MeloTTS Coldstart... how to make faster?

trafficstars

Hi there :)

First of all thanks a lot! Finally managed to install successfully, run and generate speech

my current code is:

from MeloTTS.melo.api import TTS

from pydub import AudioSegment
from pydub.playback import play

# Speed is adjustable
speed = 1.0

# CPU is sufficient for real-time inference.
# You can set it manually to 'cpu' or 'cuda' or 'cuda:0' or 'mps'
device = 'auto' # Will automatically use GPU if available

# English 
text = "Did you ever hear a folk tale about a giant turtle?"
model = TTS(language='EN', device=device)
speaker_ids = model.hps.data.spk2id
output_path = 'en-default.wav'

while True:
    print("Enter message:")
    text = input()
    model.tts_to_file(text, speaker_ids['EN-Default'], output_path, speed=speed)
    print("________")
    sound = AudioSegment.from_wav(output_path)
    play(sound)

the thing is.. sometimes the generation is INSTANT but MOST times, theres a short lag... I've noticed that this lag happens for both one-word-generations and long-text-generations they seem to take around the same time! Hence! A cold start!
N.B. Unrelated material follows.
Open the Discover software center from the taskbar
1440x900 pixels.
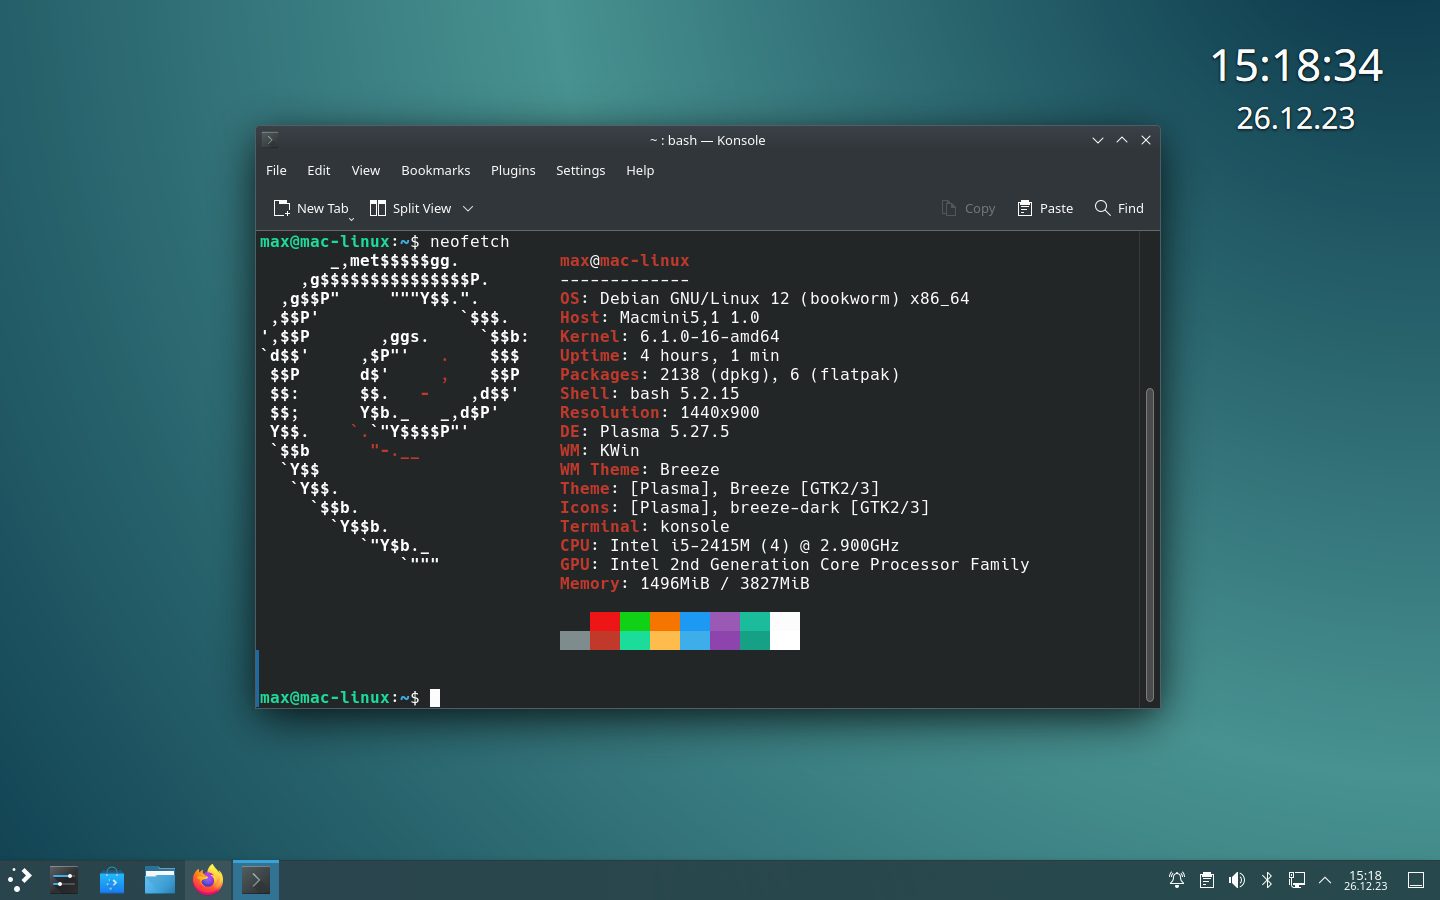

meaning that something is loaded over and over in the code... and perhaps theres away to keep it loaded, for example setting a local/global variable to save most of the things loaded and try to redo as less as possible when getting a new text to generate

My assumption is that somewhere in this code, you could skip a few fetches that were already been done before:

def tts_to_file(self, text, speaker_id, output_path=None, sdp_ratio=0.2, noise_scale=0.6, noise_scale_w=0.8, speed=1.0, pbar=None, format=None, position=None, quiet=False,):
       ...
        for t in tx:
            if language in ['EN', 'ZH_MIX_EN']:
                t = re.sub(r'([a-z])([A-Z])', r'\1 \2', t)
            device = self.device
            bert, ja_bert, phones, tones, lang_ids = utils.get_text_for_tts_infer(t, language, self.hps, device, self.symbol_to_id)
            with torch.no_grad():
                x_tst = phones.to(device).unsqueeze(0)
                tones = tones.to(device).unsqueeze(0)
                lang_ids = lang_ids.to(device).unsqueeze(0)
                bert = bert.to(device).unsqueeze(0)
                ja_bert = ja_bert.to(device).unsqueeze(0)
                x_tst_lengths = torch.LongTensor([phones.size(0)]).to(device)
                del phones
                speakers = torch.LongTensor([speaker_id]).to(device)
                audio = self.model.infer(
                        x_tst,
                        x_tst_lengths,
                        speakers,
                        tones,
                        lang_ids,
                        bert,
                        ja_bert,
                        sdp_ratio=sdp_ratio,
                        noise_scale=noise_scale,
                        noise_scale_w=noise_scale_w,
                        length_scale=1. / speed,
                    )[0][0, 0].data.cpu().float().numpy()
                del x_tst, tones, lang_ids, bert, ja_bert, x_tst_lengths, speakers
                # 
            audio_list.append(audio)
        torch.cuda.empty_cache()
        audio = self.audio_numpy_concat(audio_list, sr=self.hps.data.sampling_rate, speed=speed)

{my thoughts}:

like maybe you can skip [torch.cuda.empty_cache() or torch.LongTensor([phones.size(0)]).to(device)  or something ] somehow.
maybe one of those vars are the same, or theres a way to make part of them beforehand, or reuse previously, etc

I wouldnt complain, but i have a feeling you can get this to generate much faster please let me know if you get what i'm suggesting, and or if theres a better/recommended way to generate faster and avoid the noticeable coldstart of generations

Thanks a lot and all the best!